Problem to work on: Transcribe, word for word and without additions, each line below from the one containing "Task: Enable the Advanced view checkbox" through the one containing "Image resolution: width=546", both ends included.

____

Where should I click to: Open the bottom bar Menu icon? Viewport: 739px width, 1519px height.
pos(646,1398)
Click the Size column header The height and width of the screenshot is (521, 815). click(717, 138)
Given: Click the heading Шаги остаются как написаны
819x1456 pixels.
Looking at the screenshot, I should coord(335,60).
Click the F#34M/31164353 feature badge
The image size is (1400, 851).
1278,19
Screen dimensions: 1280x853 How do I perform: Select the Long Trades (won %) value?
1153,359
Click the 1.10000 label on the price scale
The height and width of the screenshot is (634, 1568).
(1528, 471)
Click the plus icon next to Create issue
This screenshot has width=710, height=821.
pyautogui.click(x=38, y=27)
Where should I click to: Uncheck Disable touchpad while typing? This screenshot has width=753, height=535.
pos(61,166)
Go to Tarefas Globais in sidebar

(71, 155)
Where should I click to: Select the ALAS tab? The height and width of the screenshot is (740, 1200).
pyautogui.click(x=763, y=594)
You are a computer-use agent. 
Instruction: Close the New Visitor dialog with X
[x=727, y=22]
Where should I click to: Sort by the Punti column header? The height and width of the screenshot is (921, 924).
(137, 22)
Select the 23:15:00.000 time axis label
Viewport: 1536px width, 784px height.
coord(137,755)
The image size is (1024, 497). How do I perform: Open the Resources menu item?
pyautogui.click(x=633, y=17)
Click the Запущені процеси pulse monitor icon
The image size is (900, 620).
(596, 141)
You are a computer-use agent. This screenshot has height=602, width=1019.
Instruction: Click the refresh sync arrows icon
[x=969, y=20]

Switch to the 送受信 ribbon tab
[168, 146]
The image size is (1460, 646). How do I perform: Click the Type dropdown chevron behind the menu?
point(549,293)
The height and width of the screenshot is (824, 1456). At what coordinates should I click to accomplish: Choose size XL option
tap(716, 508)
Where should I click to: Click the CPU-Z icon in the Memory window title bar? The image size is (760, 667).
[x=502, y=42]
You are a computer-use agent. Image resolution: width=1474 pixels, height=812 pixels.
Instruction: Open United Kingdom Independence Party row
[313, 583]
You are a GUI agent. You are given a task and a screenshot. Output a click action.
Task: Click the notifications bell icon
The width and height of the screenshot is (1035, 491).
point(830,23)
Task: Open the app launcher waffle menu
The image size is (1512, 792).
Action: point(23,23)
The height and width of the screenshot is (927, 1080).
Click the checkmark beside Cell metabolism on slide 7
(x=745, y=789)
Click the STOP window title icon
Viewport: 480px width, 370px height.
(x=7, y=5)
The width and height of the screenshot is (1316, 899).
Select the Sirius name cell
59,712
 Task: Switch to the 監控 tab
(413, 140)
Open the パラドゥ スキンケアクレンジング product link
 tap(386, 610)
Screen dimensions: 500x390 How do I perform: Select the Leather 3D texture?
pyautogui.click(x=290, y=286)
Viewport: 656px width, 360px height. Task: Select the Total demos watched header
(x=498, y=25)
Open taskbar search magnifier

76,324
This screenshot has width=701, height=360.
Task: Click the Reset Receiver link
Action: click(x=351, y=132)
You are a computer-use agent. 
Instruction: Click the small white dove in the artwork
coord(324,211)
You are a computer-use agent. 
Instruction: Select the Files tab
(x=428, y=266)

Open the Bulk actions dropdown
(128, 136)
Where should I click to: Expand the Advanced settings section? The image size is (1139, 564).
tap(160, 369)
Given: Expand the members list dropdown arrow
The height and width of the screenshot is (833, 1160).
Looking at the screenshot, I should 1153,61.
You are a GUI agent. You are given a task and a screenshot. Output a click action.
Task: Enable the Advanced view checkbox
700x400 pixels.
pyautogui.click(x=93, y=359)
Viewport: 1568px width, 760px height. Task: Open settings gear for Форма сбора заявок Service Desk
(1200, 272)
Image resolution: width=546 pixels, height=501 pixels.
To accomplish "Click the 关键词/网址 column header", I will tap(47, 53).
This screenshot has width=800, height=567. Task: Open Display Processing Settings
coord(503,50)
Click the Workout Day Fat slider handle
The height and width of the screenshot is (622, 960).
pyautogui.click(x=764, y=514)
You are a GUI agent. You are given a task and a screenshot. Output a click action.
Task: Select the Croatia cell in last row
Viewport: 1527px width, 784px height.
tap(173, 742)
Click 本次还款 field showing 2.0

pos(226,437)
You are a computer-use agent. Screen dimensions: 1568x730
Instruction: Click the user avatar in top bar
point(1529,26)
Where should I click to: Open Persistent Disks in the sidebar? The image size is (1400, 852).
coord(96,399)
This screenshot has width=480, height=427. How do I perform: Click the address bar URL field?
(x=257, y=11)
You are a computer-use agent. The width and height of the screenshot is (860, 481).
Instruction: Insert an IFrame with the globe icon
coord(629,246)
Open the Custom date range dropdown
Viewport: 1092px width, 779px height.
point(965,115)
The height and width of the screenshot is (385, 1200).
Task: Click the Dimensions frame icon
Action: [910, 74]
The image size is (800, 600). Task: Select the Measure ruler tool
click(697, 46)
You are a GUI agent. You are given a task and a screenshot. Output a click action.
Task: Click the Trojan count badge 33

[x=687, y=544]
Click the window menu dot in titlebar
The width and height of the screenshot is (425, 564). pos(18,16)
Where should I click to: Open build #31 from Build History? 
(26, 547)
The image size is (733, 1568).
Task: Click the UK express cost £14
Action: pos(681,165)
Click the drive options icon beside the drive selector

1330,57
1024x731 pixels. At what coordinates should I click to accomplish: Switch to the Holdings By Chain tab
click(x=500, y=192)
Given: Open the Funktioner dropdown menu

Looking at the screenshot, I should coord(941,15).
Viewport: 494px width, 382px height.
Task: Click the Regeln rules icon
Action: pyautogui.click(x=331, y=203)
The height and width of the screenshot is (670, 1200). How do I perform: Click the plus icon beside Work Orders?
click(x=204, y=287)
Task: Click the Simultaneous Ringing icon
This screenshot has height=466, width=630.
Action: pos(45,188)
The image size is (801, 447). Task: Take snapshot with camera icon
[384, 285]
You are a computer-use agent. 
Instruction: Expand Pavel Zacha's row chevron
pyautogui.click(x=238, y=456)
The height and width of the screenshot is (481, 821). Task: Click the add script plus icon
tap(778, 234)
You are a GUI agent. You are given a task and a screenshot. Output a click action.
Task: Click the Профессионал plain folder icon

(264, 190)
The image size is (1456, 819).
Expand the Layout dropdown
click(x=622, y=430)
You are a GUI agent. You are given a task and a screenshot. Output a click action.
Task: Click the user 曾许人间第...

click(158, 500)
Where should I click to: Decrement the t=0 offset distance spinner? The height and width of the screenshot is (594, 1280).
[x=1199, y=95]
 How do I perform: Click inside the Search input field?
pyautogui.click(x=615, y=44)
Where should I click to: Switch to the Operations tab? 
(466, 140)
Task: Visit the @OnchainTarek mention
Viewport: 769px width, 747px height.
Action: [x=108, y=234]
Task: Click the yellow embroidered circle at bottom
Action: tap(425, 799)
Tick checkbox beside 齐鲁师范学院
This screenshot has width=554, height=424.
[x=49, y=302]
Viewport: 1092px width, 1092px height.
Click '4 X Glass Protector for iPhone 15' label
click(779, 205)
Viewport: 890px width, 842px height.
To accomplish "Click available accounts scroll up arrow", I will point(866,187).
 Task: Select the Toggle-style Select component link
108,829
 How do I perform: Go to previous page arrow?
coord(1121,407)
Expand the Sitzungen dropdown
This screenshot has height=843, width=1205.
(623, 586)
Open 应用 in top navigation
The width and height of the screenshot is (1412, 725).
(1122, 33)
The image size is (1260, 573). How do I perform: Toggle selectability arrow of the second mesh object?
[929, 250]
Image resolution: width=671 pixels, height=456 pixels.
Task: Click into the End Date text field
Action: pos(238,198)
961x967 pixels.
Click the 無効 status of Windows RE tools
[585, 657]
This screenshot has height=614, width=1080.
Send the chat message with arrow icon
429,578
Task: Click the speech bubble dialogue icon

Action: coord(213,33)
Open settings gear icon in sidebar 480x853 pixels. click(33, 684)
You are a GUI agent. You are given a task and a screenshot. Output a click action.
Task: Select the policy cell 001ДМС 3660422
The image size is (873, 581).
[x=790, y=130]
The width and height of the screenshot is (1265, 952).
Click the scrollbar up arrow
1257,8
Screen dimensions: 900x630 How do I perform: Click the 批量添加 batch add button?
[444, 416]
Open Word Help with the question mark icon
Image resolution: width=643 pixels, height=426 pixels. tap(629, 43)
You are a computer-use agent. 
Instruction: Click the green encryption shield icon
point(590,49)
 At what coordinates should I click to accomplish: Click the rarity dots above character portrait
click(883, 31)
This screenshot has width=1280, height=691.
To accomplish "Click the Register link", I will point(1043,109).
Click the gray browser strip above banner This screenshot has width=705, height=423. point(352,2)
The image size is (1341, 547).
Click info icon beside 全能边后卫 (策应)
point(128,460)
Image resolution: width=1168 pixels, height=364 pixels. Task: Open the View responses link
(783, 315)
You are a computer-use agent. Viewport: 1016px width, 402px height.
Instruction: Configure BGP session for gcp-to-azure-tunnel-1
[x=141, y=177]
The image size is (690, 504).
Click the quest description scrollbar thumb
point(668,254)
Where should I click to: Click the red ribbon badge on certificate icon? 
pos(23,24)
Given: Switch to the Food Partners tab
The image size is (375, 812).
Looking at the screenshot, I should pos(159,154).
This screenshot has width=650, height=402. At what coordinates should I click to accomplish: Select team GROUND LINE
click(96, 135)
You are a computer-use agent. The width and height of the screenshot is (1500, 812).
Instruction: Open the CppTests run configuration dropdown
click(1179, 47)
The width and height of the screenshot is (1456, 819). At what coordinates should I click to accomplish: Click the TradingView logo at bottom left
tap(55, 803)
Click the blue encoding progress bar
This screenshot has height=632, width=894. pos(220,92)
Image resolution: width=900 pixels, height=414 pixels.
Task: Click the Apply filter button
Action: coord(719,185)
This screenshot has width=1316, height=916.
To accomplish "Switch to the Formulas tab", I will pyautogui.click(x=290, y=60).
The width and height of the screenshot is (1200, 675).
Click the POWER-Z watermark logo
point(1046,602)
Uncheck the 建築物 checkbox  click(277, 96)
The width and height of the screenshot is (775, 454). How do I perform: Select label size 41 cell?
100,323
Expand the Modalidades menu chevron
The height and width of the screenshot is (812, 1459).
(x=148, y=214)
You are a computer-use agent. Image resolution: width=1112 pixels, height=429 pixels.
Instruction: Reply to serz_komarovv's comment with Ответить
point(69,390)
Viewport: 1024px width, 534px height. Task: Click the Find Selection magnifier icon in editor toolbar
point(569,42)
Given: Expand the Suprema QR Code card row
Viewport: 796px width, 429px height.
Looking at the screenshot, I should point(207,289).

____

Result of the exercise:
Task: Enable the Advanced view checkbox
700x400 pixels.
pyautogui.click(x=93, y=359)
Viewport: 1568px width, 760px height. Task: Open settings gear for Форма сбора заявок Service Desk
(1200, 272)
Image resolution: width=546 pixels, height=501 pixels.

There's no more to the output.